▸ SHORT EXERCISE 1
Copy out, unchanged, the rows running from the line containing "Where should I click to: Click the Actions" through the line containing "pyautogui.click(x=981, y=21)", both included, and output nothing else.
* START READING PASSAGE *
In a more targeted initiative, at the beginning of February 2019, the EU launched an international contact group for Venezuela; for a limited ninety-day period, this group was tasked with getting European and Latin American states to work together to help Venezuela’s political transition.21 This was a promising and unprecedented call for cross-regional cooperation on democracy support in one particular country. How far this was about fully coordinating the international approach to Venezuela’s predicament was uncertain, however. To some degree, the EU suggested the group as a way of actually distancing itself from the Trump administration and of emphasizing a cautious, mediation-based approach. While the rightward shift in several Latin American governments has led to more criticism of the Maduro regime, most in the region remain wary about aligning too actively with the United States.

Western and non-Western democracies do occasionally work together to craft thematic or country resolutions through the UN Human Rights Council; this coordination is often successful but remains low-key. Relevant policymaking structures are not set up to ensure that any general interest in such cooperation filters through to tangible policy initiatives, a failure that is equally evident in Western ministries, non-Western governments, and international bodies.
* END READING PASSAGE *
▸ SHORT EXERCISE 2
Carry the passage on cross-regional democracy support forward from its last sentence.
* START DATA SUPPLIED *
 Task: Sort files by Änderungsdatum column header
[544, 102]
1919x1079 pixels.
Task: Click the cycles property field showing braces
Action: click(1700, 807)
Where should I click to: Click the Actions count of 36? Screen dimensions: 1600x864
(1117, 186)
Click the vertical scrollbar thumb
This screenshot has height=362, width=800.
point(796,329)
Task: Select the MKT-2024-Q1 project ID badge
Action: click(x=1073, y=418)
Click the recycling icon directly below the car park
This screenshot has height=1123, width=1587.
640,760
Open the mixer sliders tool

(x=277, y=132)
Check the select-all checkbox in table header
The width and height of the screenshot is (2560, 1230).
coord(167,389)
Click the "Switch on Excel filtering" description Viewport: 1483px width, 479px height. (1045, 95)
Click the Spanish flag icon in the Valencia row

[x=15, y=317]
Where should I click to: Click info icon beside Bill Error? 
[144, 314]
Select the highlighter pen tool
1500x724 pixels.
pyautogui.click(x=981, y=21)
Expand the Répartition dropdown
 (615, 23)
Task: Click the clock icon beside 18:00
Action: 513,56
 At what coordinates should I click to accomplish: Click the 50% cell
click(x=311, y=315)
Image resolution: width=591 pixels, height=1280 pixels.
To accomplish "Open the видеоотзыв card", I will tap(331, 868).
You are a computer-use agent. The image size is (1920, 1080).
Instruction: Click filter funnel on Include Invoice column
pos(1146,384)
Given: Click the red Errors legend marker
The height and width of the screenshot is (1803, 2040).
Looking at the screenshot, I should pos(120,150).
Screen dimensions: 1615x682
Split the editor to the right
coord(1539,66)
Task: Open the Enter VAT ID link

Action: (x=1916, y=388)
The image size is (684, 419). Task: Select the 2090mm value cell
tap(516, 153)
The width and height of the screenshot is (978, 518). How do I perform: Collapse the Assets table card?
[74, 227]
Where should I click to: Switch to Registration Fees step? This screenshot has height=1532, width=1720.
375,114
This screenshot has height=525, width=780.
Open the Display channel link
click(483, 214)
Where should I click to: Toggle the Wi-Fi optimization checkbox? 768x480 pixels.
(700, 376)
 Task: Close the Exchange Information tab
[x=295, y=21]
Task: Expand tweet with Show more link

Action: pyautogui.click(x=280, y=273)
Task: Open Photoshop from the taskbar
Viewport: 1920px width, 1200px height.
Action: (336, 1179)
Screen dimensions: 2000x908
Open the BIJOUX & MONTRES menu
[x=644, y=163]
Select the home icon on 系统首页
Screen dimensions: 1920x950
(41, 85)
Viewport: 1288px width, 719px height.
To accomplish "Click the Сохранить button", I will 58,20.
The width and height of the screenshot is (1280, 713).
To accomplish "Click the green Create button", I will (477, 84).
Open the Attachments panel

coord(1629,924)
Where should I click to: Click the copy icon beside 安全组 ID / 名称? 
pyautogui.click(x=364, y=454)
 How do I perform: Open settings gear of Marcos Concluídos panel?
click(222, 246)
* END DATA SUPPLIED *
▸ TASK ANSWER 1
Where should I click to: Click the Actions count of 36? Screen dimensions: 1600x864
(1117, 186)
Click the vertical scrollbar thumb
This screenshot has height=362, width=800.
point(796,329)
Task: Select the MKT-2024-Q1 project ID badge
Action: click(x=1073, y=418)
Click the recycling icon directly below the car park
This screenshot has height=1123, width=1587.
640,760
Open the mixer sliders tool

(x=277, y=132)
Check the select-all checkbox in table header
The width and height of the screenshot is (2560, 1230).
coord(167,389)
Click the "Switch on Excel filtering" description Viewport: 1483px width, 479px height. (1045, 95)
Click the Spanish flag icon in the Valencia row

[x=15, y=317]
Where should I click to: Click info icon beside Bill Error? 
[144, 314]
Select the highlighter pen tool
1500x724 pixels.
pyautogui.click(x=981, y=21)

▸ TASK ANSWER 2
Like the limited cooperation between Western and non-Western democracies, coordination among non-Western democracies themselves is strikingly and surprisingly lacking.22 In Asia, for instance, Indonesia, Japan, and South Korea have failed to join forces with respect to Myanmar’s political opening. Cooperation between Asian democracies was limited in response to the latest military coup in Thailand in 2014 as well. Meanwhile, two of the region’s largest democracies—India and Japan—do not even have a formal agreement on democracy promotion. The emergence of the Quad (a grouping that includes Australia, India, Japan, and the United States) is an incipient effort to rectify this situation and create a democratic bloc in the region to counter an authoritarian China. It remains unclear, however, whether this coalition will help fashion practical coordination on democracy support alongside its primary focus on security issues.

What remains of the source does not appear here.